少し冷静になったスティクォンはこれからどうするか考えた。

スティクォンに残されたのは今着ている礼服1着のみ。

自身を守るための武器すら持っていない。

このままでは誰かに狙われてもおかしくないと悟り、スティクォンは急いで王都内にある便利屋に駆け込んだ。
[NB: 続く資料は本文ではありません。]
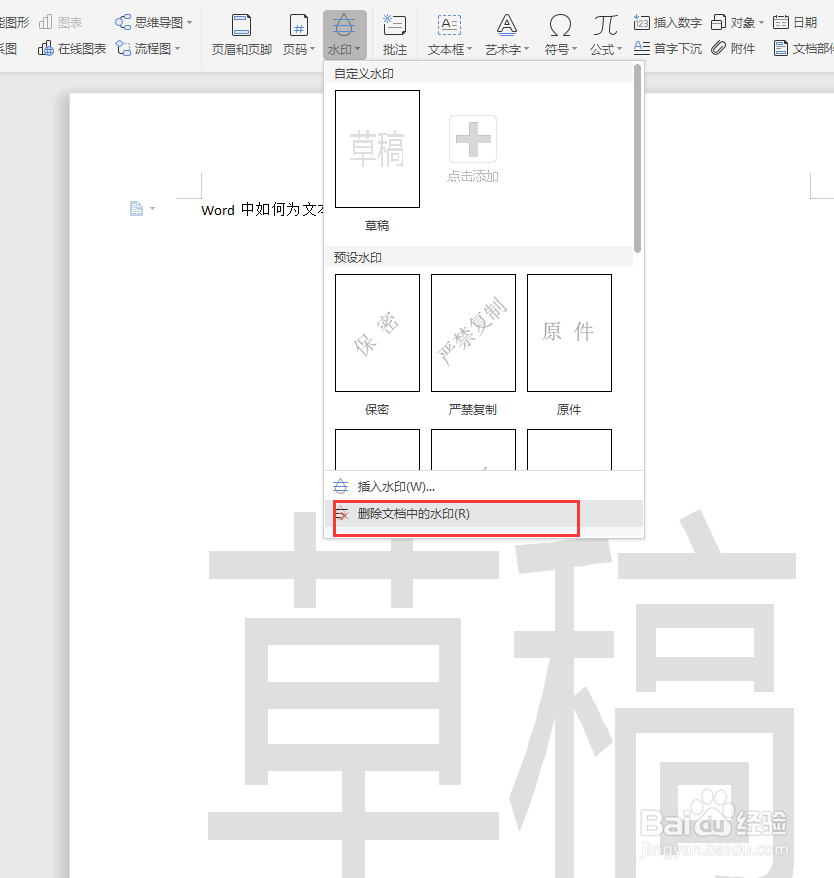
Task: Click the 插入数字 insert number icon
Action: [668, 20]

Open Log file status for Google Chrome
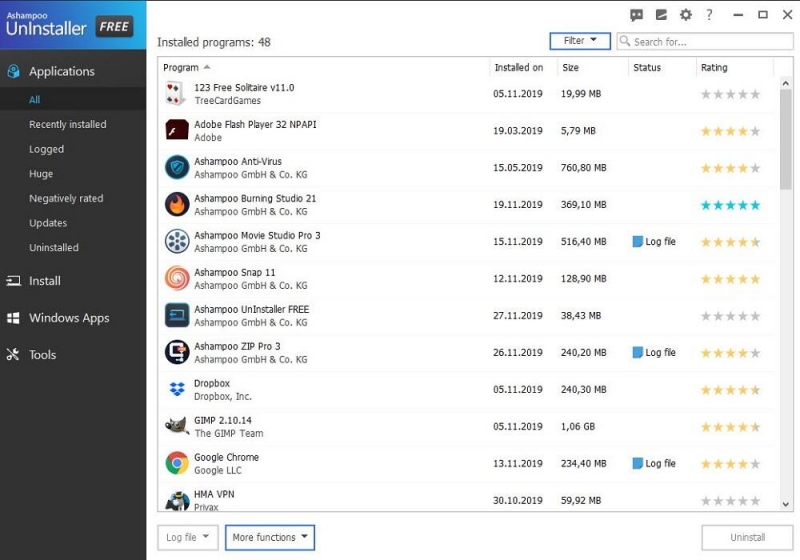coord(654,464)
幸い過去に何度か利用したことがあったので場所だけは覚えていた。

便利屋の扉を開けて入るとそこには多種多様な商品が置いてある。

食料品、日用品、食器、雑貨などなど、ほかにも色々ある中には衣類も売られていた。

「いらっしゃいませ、今日はどのような御用でしょう?」

商人がスティクォンに話しかけてくる。

「実は今着ている服を売って金に換えたい。 それと差額で一般的な服を1着買いたい」

「こちらへどうぞ」

商人のうしろをスティクォンがついていく。

衣類のコーナーに案内されるとまずは着る服を選ぶ。

これから長い付き合いになるだろうから、なるべく丈夫で長持ちしそうなものを選び出す。

それが決まると次は自分が着ている服の買取だ。

貴族の礼服なのでそれなりの値段で買い取ってくれた。

「ありがとうございました」

店を出るとスティクォンの手には金貨2枚が入った袋があった。

「さて、これからどうしよう・・・」

袋を懐に入れるとスティクォンはこれからのことを考えながら王都を歩き始めた。